Abigail Fronda Marquez (/tl/; born June 16, 2000) is a Filipino social media personality, vlogger and celebrity chef. Dubbed as the "Lumpia Queen", she is widely recognized for her cooking content on TikTok and YouTube.

==Early life and education==
Abigail Fronda Marquez was born in Santa Rosa, Laguna on June 16, 2000. She developed an interest in cooking at a young age, often preparing meals for herself when home alone, stating that she was never afraid to experiment in the kitchen. While growing up, selling food became a regular activity for her as she sold cookies and brownies that she learned to bake by following online recipes.

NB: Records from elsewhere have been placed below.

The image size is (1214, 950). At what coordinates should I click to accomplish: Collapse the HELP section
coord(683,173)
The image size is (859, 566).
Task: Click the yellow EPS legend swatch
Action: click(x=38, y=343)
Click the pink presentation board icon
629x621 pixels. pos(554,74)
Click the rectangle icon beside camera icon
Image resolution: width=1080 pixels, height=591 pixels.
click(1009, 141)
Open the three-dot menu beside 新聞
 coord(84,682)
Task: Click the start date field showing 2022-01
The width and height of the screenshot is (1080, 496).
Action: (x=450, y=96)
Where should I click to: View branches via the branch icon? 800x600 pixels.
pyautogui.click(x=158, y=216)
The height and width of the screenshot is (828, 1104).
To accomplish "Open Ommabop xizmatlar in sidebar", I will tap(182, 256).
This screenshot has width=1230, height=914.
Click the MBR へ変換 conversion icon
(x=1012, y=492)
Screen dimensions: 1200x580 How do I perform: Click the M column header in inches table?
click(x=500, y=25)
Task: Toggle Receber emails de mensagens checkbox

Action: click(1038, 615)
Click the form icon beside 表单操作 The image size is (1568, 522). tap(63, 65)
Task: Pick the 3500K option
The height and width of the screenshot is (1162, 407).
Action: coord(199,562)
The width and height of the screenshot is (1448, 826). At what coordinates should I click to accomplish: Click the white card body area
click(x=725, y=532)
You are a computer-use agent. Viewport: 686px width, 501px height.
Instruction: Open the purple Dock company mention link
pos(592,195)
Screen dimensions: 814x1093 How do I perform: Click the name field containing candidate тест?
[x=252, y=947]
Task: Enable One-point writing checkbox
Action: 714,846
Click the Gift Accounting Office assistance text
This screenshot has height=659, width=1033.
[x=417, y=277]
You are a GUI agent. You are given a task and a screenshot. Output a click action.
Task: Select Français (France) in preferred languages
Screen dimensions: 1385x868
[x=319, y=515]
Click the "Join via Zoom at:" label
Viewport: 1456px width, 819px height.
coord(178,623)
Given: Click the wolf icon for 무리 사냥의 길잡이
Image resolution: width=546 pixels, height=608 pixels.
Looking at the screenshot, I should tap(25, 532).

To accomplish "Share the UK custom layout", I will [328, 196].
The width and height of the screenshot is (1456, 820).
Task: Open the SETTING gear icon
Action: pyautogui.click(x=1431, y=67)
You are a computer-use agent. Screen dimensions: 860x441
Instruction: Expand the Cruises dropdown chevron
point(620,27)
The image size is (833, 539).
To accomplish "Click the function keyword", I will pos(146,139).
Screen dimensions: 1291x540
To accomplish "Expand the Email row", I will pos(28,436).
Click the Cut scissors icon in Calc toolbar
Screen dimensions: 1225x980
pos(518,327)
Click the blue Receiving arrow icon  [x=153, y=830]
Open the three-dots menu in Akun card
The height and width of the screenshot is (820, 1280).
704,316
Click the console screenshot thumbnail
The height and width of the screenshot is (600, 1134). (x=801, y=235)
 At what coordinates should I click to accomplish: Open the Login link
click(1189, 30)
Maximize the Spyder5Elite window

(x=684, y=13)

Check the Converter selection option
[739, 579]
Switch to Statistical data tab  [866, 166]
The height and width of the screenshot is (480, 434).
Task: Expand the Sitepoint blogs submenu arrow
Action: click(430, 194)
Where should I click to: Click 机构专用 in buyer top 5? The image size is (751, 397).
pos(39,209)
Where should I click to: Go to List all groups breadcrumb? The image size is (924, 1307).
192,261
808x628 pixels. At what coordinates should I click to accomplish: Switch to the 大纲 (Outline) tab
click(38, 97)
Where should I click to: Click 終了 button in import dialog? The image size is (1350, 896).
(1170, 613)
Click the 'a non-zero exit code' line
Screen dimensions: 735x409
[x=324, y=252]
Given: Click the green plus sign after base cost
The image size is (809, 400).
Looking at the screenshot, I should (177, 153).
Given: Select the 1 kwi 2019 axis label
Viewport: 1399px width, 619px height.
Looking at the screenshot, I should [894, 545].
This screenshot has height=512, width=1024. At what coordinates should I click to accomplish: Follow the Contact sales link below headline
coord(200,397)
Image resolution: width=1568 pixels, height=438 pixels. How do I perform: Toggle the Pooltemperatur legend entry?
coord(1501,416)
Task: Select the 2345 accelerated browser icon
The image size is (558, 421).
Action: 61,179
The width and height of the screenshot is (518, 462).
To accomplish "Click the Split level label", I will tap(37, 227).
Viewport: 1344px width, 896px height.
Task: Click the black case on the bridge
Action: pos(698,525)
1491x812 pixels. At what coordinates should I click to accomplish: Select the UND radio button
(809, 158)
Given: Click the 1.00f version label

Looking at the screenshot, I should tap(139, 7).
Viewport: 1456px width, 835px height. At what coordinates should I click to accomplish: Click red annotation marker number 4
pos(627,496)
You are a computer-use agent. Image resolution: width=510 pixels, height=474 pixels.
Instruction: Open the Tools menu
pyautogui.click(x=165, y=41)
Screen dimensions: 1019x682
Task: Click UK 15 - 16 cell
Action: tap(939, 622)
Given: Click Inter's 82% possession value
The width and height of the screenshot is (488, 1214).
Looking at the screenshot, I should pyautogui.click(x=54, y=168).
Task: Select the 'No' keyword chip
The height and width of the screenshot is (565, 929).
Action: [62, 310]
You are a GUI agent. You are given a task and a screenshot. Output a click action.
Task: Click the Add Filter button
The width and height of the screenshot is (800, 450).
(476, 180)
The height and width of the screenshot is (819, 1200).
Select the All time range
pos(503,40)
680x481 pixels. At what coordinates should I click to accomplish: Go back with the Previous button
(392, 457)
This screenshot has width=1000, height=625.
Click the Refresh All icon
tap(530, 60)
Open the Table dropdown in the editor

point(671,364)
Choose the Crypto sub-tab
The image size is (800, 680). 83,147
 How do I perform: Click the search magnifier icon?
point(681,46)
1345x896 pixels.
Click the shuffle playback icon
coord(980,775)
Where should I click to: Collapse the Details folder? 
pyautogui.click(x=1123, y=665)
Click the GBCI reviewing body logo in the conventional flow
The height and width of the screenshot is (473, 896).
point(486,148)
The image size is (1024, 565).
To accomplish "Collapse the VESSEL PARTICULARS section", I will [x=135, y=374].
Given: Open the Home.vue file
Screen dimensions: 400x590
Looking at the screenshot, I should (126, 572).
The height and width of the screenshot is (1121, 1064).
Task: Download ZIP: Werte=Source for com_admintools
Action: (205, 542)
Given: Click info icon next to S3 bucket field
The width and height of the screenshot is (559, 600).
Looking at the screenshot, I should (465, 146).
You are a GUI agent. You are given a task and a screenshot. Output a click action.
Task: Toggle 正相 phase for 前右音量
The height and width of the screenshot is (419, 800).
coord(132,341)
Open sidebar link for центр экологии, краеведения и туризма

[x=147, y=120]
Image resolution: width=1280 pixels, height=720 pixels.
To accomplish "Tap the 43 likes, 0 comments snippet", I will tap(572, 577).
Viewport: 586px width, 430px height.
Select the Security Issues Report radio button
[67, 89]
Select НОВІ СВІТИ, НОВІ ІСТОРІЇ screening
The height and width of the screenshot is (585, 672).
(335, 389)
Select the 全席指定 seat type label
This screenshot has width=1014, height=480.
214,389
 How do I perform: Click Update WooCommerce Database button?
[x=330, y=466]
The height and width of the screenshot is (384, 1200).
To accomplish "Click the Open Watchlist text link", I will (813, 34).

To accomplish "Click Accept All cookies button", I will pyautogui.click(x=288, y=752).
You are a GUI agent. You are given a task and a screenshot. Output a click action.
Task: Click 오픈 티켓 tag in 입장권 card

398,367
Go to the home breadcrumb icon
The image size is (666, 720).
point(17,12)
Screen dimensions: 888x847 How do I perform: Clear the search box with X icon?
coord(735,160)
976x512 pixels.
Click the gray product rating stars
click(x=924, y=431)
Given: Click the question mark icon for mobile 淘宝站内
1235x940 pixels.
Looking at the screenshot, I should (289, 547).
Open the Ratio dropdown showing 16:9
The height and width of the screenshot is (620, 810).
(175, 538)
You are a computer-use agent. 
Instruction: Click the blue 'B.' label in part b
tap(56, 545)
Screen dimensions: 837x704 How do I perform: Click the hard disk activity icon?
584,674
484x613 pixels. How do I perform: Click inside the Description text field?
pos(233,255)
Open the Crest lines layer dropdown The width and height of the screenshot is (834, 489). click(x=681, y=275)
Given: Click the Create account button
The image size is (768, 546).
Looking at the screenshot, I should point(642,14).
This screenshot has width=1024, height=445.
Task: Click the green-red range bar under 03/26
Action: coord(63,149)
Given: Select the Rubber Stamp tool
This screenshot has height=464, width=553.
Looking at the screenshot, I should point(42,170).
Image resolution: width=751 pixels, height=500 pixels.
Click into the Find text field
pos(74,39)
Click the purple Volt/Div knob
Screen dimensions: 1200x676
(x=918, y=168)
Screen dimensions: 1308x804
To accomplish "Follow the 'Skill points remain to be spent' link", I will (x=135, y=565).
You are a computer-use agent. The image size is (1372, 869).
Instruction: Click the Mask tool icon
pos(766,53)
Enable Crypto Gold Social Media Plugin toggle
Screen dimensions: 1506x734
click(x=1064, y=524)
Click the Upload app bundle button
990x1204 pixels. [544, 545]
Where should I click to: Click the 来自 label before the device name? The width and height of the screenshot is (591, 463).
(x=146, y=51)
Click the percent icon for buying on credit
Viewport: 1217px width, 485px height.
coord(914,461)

Marquez credits her entrepreneurial spirit to her father, who ran a construction materials business, but claims her motivation for selling food stems more from her passion for cooking rather than from financial gain.

Marquez finished her bachelor's degree in Hotel, Restaurant and Institution Management (HRIM) at the University of the Philippines Diliman, graduating magna cum laude.

==Career==
Around 2022, Marquez began posting videos on TikTok, featuring song covers and everyday life before entering the cooking genre. She has collaborated with various Internet celebrities including Nigel Ng, Chef Boy Lee, Jessica Lee, Andre Rush, Andy Hearnden, Doobydobap, Ninong Ry, Saweetie and Jujumao, as well as celebrity chef Gordon Ramsay.

On October 18, 2023, she appeared as a guest on the Philippine television morning show Unang Hirit where she shared her skills in cooking.

==Accolades==
Marquez has received numerous accolades for her contributions to the culinary and digital content creation fields. She was named the People's Voice Winner in the Food & Drinks category at the 28th Annual Webby Awards and was awarded Foodie Creator of the Year at the TikTok Awards in 2023. In 2024, she received a bronze award for Best Campaign by a Mega Influencer at the Hashtag Asia Awards.

Marquez is a nominee for the 2024 James Beard Media Awards. She has also been recognized on the Forbes Asia "30 Under 30 Asia 2024" list and the Tatler Asia "Gen.T List of 2024".